George had done his homework on Belinda, at least. She’d threatened to quit, but George had been through her personnel folder and knew that the threat was an empty one. Just two years short of retirement, Belinda could hardly risk losing her pension.
As Claudia droned on about the annual picnic, vending machines in the staff area (including one that dispensed cappuccino), and electrical outlets in the ladies’ rest rooms to accommodate their damn hair dryers, George zoned out. He found himself wondering about the package he was expecting from L.L. Bean and whether he’d have time to eat before his evening karate class.
“Overtime.” The word sliced through his reverie like a knife. George had replaced his predecessor’s rather lackadaisical approach to payroll with a computerized system, well aware that the institution of time cards would make him about as popular as mosquitoes at a nudist colony. But it had to be done. Now, it appeared, he was being punished for his pains. “Because of the Friends’ meeting, I worked forty-nine hours last week,” Jean was whining. “How does the library plan to pay me for it?”

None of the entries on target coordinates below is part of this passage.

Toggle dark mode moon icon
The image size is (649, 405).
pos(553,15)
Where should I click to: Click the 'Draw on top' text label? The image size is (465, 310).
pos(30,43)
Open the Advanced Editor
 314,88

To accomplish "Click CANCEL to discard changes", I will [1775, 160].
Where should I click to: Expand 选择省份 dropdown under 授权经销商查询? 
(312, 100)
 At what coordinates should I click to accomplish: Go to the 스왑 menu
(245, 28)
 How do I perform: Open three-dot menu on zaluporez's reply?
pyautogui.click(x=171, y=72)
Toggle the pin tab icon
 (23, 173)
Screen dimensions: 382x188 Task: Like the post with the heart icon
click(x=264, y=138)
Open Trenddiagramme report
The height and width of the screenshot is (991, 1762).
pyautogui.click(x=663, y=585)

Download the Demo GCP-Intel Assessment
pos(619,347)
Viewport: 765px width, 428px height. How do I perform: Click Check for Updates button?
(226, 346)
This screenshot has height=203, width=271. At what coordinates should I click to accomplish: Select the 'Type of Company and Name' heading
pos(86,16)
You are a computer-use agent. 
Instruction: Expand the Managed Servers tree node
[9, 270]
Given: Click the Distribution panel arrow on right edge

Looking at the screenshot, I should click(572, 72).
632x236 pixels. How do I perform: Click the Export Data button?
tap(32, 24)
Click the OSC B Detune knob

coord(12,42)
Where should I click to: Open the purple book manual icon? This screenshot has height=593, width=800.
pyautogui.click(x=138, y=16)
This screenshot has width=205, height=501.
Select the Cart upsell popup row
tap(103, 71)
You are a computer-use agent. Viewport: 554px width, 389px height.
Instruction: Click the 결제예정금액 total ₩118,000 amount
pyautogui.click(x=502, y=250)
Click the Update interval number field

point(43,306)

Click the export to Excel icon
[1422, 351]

Controlling his exasperation, George explained, for what seemed like the hundredth time, that overtime hours had to be approved in advance, and referred her to the new staff manual.
“Nobody told me I had to ask in advance,” Jean complained.
“It’s in the cover memo I sent out to all staff,” George reminded her. He hastily finessed by referring Jean to the personnel office all the while knowing, with fear’s cold fingers squeezing his gut, that before long he’d be summoned by the Brunehilde in charge of that office and forced to attend another session of “sensitivity training.”